In 1910, Pauline Viardot passed away at age eighty-nine surrounded by a loving family. Her body is interred in the Cimetière de Montmartre, Paris, France.
The Villa Viardot in Bougival, near Paris, a gift to the Viardots by Ivan Turgenev in 1874, where so many musicians, painters and poets came, has been restored since 2001, thanks to the actions of the Georges Bizet Association and Patrimoine et Urbanisme. The famous baritone Jorge Chaminé frequently gives master classes there.
[edit] Appearance
Shockingly enough, Pauline's appearance, or lack thereof, apparently had no effect on her famed popularity with the masses and men in particular. She was widely pronounced as "strikingly ugly" or "atrociously homely," with dark and crude features, hooded eyes, a receding chin, a wide mouth with a heavy underlip and an H-shaped figure in a time when Italy adored beauty.

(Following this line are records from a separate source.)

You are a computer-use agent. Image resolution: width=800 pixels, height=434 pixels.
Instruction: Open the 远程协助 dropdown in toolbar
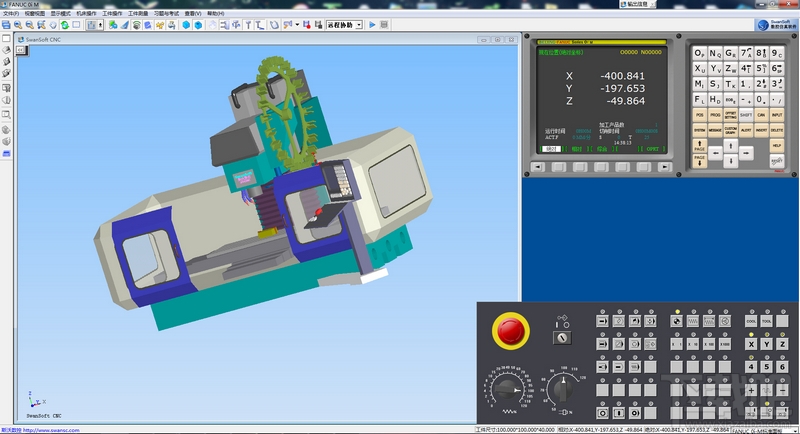click(x=342, y=24)
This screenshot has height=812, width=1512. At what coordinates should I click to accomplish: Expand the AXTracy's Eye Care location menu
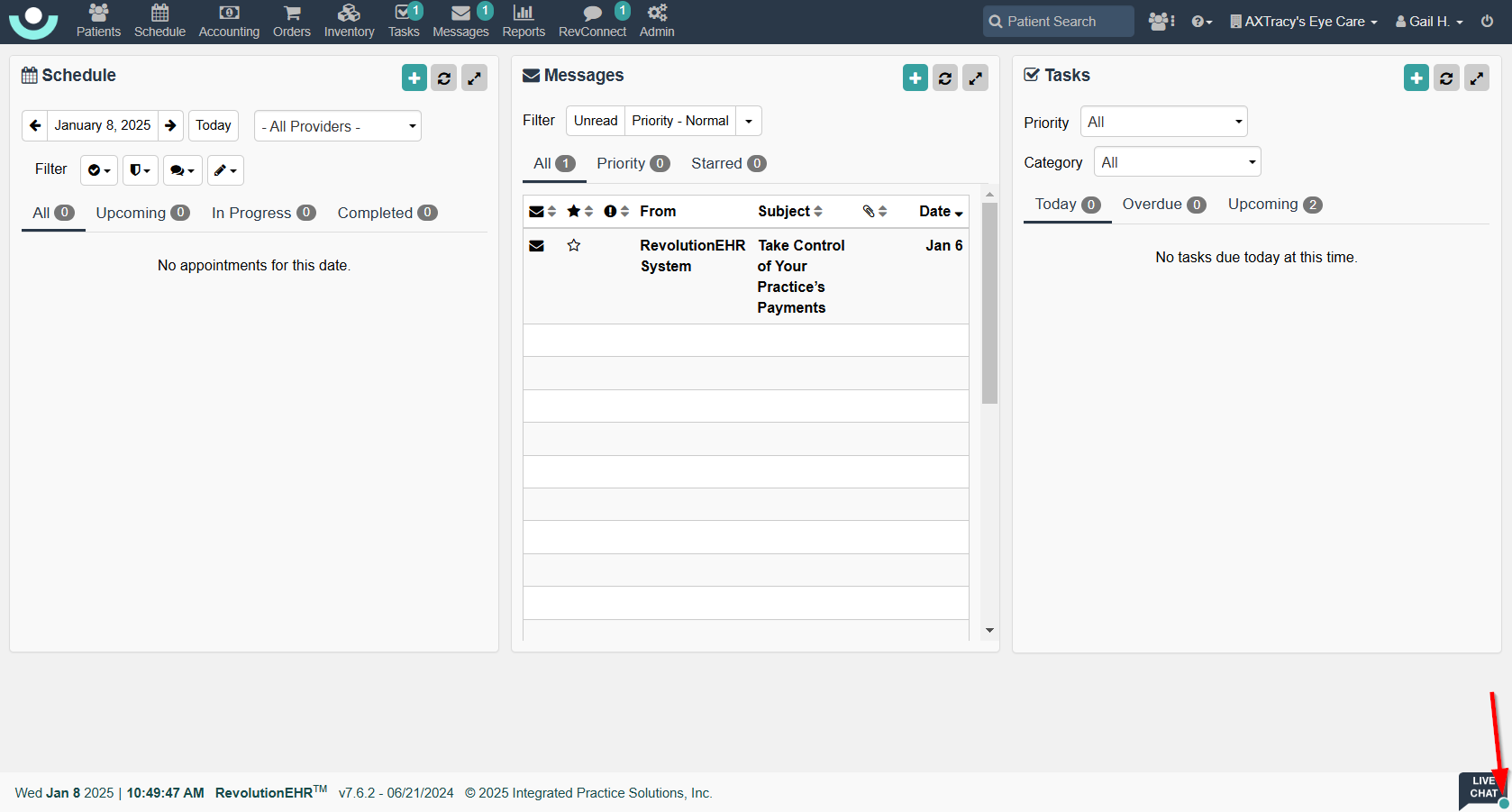pyautogui.click(x=1304, y=22)
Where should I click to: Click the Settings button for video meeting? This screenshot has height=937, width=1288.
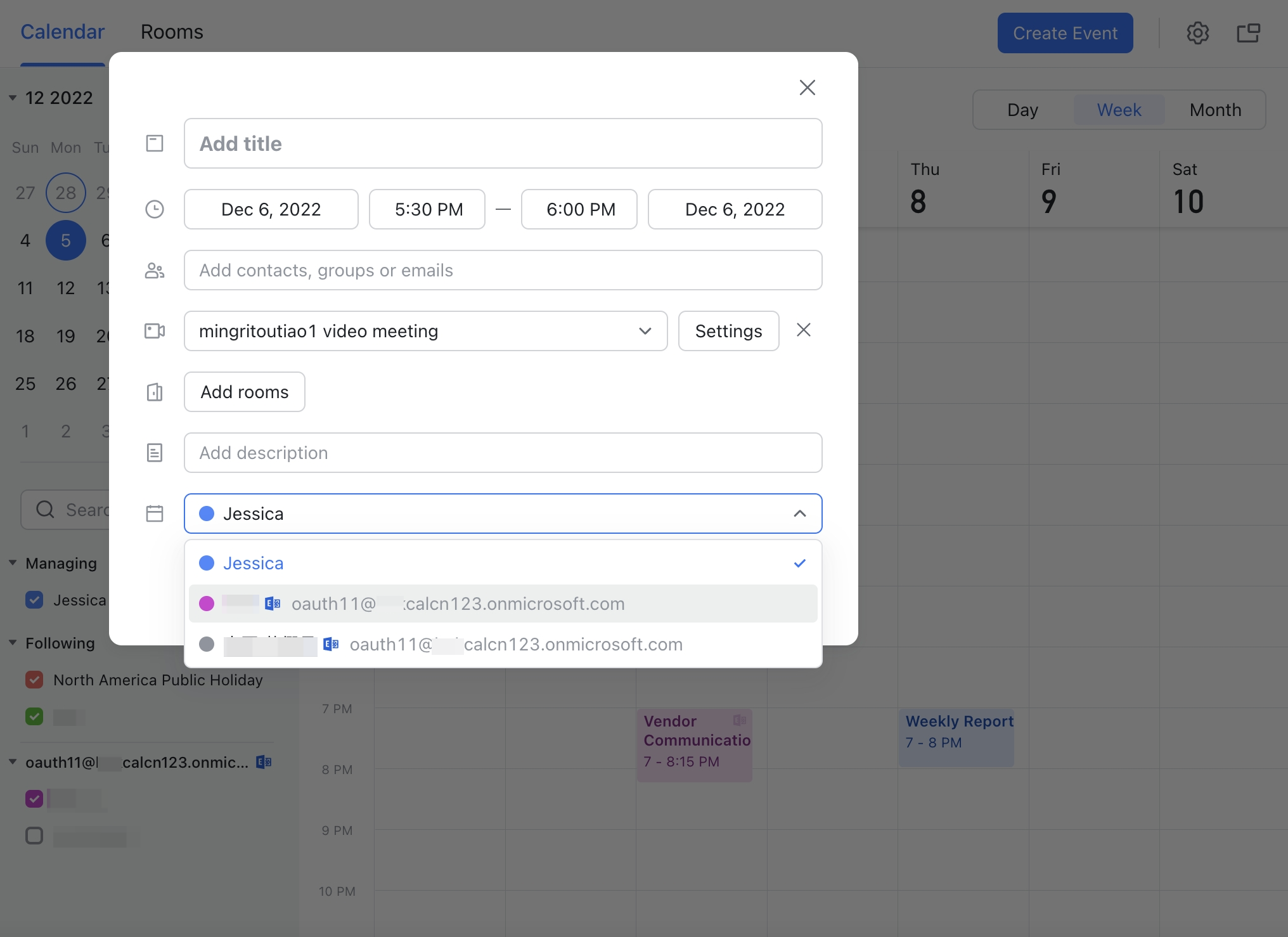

Nevertheless, it appeared as though Pauline's other talents more than made up for these shortcomings. Her ability to sing in a way that "made people forget her looks" was laced with a haunting voice critics compared to "amber flowing over velvet." Her astute choice of dress, quick conversation and artistic abilities further distinguished her from other regular singers, or women for that matter.
In fact, one of her sketches is a self-portrait in which her physical irregularities are softened and altered into a resemblance of beauty. Turgenev himself drew her fictional likeness in Spring Torrents as a blond, grey-eyed bombshell and before he died, he looked at his pictures of her in his room and cried our "What marvelous features."